USFS Study: Tongass, Chugach National Forests Contribute Quarter of Alaska Fishing Industry’s Value Per Year
Value of “forest fish” from Tongass, Chugach National Forests exceeds $80 million
Alaska’s Tongass and Chugach National Forests, which contain some of the world’s largest remaining tracts of intact temperate rainforest, contribute an average of 48 million salmon a year to the state’s commercial fishing industry, a new USDA Forest Service-led study has found. The average value of these “forest fish” when they are brought back to the dock is estimated at $88 million per year.
Led by the Forest Service’s Pacific Northwest Research Station, the study used Alaska Department of Fish and Game data and fish estimates from 2007 to 2016 to quantify the number and value of Pacific salmon originating from streams, rivers, and lakes on the Tongass and Chugach, which are, respectively, the largest and second-largest national forests in the country. The study focused on five commercially important salmon species—Chinook, coho, sockeye, pink, and chum—caught primarily in four commercial salmon management areas adjacent to these two forests.
“Pacific salmon fisheries are absolutely central to Alaska’s economy and culture,” said Adelaide Johnson, a Juneau-based hydrologist with the Pacific Northwest Research Station and the study lead. “We suspected that many of the ocean-caught Pacific salmon that support the fishing industry likely began their lives in forest streams that drain the Tongass and Chugach National Forests.”
Johnson and Forest Service colleagues Ryan Bellmore and Ronald Mendel, and Alaska Department of Fish and Game’s Stormy Haught, used a three-step process to determine the number of fish originating from the Tongass and Chugach. First, they calculated the total number of salmon caught in regional commercial harvest areas. They then subtracted the number of salmon originating from hatcheries—a process facilitated by the hatchery practice of marking juvenile fish—and the number of salmon that originated outside national forest boundaries, such as commercially caught fish that were born in Canadian rivers and rivers farther south in the contiguous United States.

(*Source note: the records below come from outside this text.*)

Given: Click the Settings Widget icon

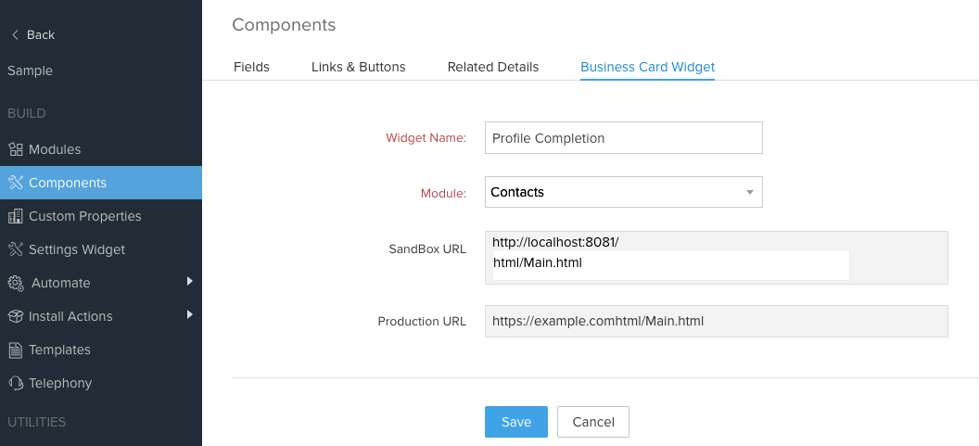Looking at the screenshot, I should 15,249.
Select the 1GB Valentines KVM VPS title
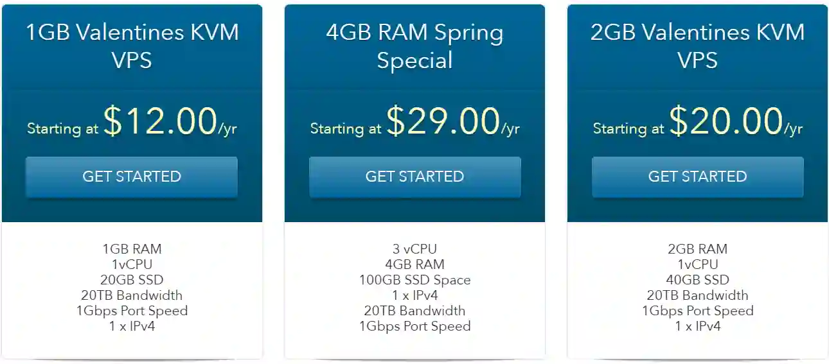 tap(132, 46)
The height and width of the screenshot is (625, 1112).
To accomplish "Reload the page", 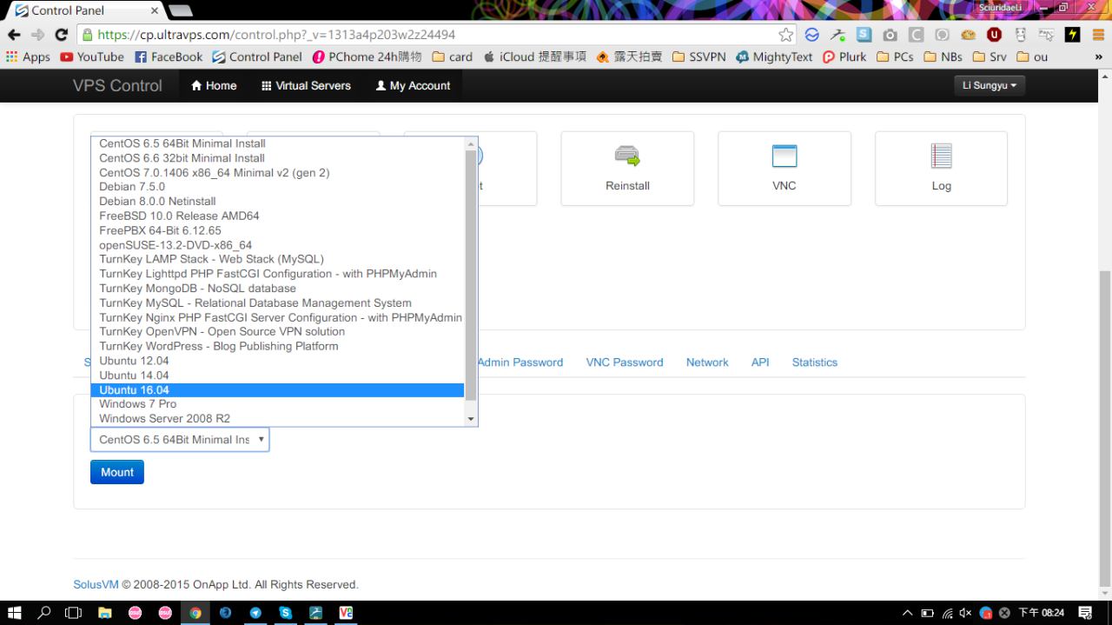I will pos(61,35).
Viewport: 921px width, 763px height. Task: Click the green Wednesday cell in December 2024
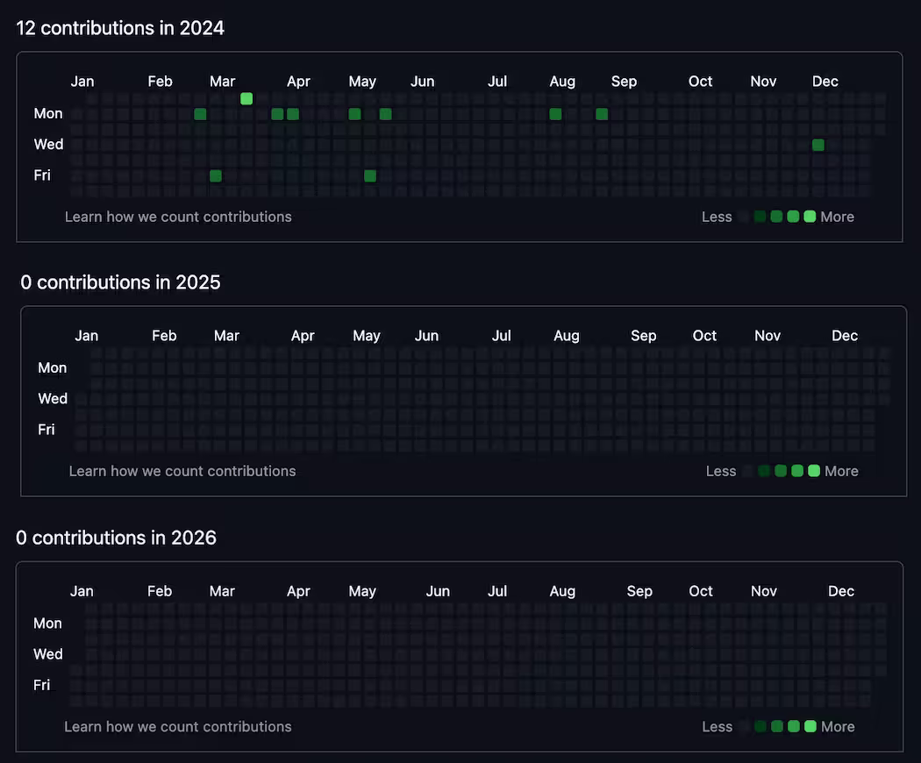tap(817, 145)
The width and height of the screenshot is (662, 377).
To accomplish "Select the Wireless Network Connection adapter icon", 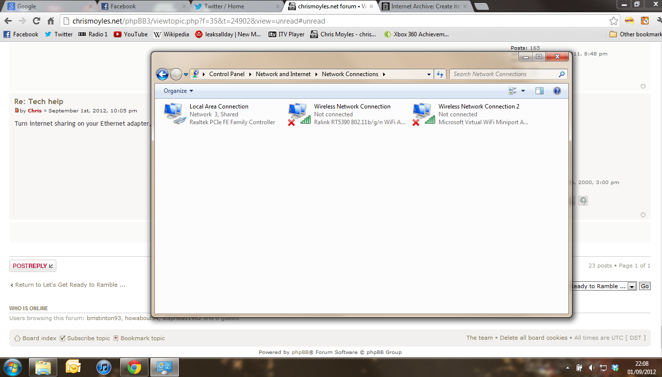I will 299,114.
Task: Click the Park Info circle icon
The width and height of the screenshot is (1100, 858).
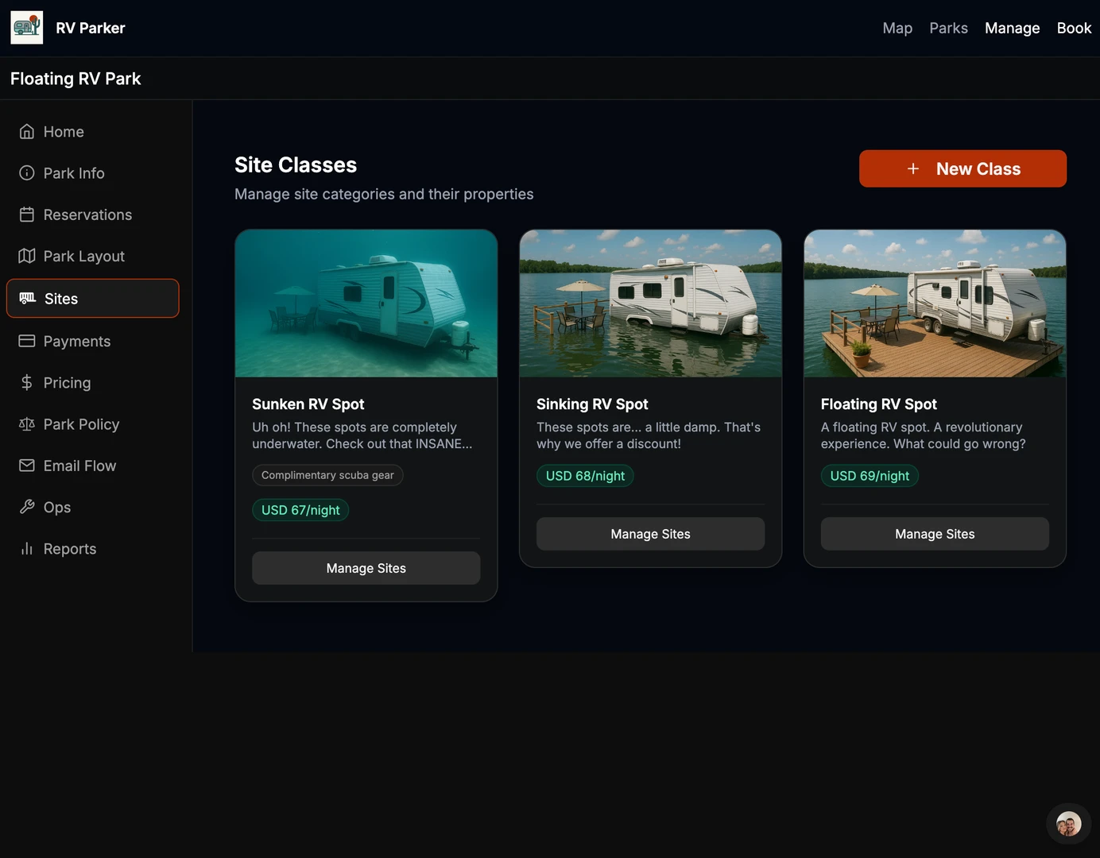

“Our findings underscore just how important Alaska’s forest rivers and lakes are for sustaining salmon,” said Bellmore, who is also based in Juneau. “At the same time, this study vastly underestimates the value of salmon because it does not include subsistence and recreational salmon fisheries, which are critically important to local communities and the regional economy.”
The authors note that even salmon that do not originate from the Chugach and Tongass may still be supported by these forests for a portion of their lives. Pacific salmon fry, for example, that emerge upstream of national forest lands will migrate downstream and may use rivers, lakes, and estuaries within national forest boundaries for rearing.
Additional research is needed to clarify all the pathways by which these national forests support productive fisheries. Nevertheless, this study can contribute to discussions about alternative land management strategies that might affect salmon populations and associated commercial salmon fisheries, Johnson said.